What Was the Government's Position?

The provided record excerpt contains the question but does not include the Minister’s written answer. Accordingly, the government’s substantive position—whether it agreed to provide the requested statistics, how it interpreted the data, or whether it offered caveats about data availability—is not visible in the text supplied.

For legal research purposes, this absence is itself relevant. When analysing legislative intent or policy direction, researchers typically distinguish between (i) the information sought and (ii) the information actually furnished and the manner in which it is furnished. The latter can reveal what the government considers authoritative, what definitions it uses (e.g., what counts as a “housing loan” and which “financial institutions” are included), and whether it frames trends in a particular way.

First, written parliamentary questions are a valuable source for understanding policy context and governmental reasoning. Even where no statutory amendment is proposed, the question—and the eventual answer—can illuminate how the executive branch measures outcomes. In this instance, the structured request for loan counts and loan-size bands indicates that the government’s data collection and reporting frameworks are central to how housing finance trends are assessed.
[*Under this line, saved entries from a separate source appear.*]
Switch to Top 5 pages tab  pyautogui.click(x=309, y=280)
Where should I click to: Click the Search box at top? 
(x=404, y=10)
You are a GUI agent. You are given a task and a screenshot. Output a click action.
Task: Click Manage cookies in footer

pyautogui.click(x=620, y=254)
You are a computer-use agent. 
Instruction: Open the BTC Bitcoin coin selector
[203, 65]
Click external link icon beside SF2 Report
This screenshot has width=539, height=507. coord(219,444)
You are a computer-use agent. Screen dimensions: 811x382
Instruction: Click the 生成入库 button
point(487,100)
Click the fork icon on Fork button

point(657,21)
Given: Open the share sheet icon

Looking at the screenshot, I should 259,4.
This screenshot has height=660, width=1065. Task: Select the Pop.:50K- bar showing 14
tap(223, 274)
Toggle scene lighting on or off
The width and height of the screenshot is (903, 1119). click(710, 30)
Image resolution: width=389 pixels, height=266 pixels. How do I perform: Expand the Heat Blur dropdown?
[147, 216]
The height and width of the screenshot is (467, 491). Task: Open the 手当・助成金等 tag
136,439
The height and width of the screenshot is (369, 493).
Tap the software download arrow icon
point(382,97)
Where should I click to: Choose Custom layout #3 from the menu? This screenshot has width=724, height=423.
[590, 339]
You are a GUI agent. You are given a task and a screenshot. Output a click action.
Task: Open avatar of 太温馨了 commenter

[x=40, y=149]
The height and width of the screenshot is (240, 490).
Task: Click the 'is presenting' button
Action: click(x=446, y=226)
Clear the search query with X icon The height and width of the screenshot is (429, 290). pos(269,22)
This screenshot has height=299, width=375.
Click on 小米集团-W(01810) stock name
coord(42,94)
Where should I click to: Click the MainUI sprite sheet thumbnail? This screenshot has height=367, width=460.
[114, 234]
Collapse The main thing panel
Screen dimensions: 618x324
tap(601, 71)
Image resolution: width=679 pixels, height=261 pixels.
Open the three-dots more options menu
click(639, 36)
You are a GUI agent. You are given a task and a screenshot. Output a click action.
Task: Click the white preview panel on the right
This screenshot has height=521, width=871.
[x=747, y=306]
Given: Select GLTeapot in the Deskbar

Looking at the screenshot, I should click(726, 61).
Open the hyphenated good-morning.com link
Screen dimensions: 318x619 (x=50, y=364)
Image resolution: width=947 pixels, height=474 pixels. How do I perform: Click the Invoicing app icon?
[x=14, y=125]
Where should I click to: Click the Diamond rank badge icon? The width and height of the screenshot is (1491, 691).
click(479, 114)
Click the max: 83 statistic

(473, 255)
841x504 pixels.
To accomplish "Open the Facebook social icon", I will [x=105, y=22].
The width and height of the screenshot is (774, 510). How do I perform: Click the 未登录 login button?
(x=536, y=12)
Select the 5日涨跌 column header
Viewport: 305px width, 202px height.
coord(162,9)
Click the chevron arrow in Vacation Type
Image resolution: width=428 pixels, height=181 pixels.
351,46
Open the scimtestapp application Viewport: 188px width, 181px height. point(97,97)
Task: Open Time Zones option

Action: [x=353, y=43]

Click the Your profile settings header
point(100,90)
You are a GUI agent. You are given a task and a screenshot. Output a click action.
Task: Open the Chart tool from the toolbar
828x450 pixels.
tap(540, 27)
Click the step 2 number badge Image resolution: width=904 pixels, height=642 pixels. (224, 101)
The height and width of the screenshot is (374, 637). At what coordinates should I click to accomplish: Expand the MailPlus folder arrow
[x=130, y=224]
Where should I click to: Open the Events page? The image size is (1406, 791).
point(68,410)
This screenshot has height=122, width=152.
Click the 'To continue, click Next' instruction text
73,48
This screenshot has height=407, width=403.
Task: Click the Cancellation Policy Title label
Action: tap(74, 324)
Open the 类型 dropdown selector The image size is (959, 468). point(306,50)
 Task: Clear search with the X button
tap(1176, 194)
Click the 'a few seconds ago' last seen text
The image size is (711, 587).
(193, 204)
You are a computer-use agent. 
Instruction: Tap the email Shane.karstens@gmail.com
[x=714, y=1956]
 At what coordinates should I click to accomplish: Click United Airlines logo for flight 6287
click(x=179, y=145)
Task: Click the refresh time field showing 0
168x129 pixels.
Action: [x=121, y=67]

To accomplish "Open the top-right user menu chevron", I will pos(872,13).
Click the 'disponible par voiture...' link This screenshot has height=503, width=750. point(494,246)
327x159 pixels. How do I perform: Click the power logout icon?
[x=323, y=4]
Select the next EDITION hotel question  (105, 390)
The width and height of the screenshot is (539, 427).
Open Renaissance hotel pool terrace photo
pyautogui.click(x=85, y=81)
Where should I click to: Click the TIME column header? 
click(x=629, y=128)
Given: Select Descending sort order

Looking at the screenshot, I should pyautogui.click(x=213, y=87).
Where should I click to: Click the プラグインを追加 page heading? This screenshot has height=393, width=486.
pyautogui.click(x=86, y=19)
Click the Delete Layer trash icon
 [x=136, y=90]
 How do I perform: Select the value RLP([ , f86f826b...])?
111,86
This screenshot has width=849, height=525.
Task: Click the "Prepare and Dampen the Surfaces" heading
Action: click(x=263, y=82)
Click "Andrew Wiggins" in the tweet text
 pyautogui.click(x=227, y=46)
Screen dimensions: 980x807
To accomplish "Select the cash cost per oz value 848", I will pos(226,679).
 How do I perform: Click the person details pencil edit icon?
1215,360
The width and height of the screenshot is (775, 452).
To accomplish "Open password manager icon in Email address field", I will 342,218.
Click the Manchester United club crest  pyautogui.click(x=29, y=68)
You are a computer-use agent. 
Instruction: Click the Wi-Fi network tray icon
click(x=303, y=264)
Second, the debate has relevance to statutory interpretation and administrative law in a practical sense. When courts or legal practitioners interpret housing-related regulatory schemes (including those that depend on financial thresholds, affordability considerations, or eligibility criteria), they often need to understand the factual background that informed policy design. Time-series lending data can support arguments about legislative purpose, such as whether policy interventions were aimed at particular segments of borrowers or whether the government responded to shifts in housing affordability.

Third, the question demonstrates how parliamentary oversight can shape the evidentiary record available to researchers. The loan-size categories—spanning below $100,000 to above $1m—suggest that policymakers may have been concerned with distributional impacts and the financial risk profile associated with different loan sizes. If the Minister’s answer included explanations of trends, definitions, or limitations, those details could be used to assess the reliability of the data and the scope of any conclusions drawn from it.

Finally, for lawyers conducting legislative intent research, this record exemplifies a method: tracing how Members of Parliament request information that corresponds to policy levers. Here, the request is tightly aligned with potential policy concerns—credit expansion, affordability, and borrower segmentation. The eventual written answer (not included in the excerpt) would likely be the key document for determining what the government regarded as the appropriate empirical basis for housing finance policy.

Source Documents

This article summarises parliamentary proceedings for legal research and educational purposes. It does not constitute an official record.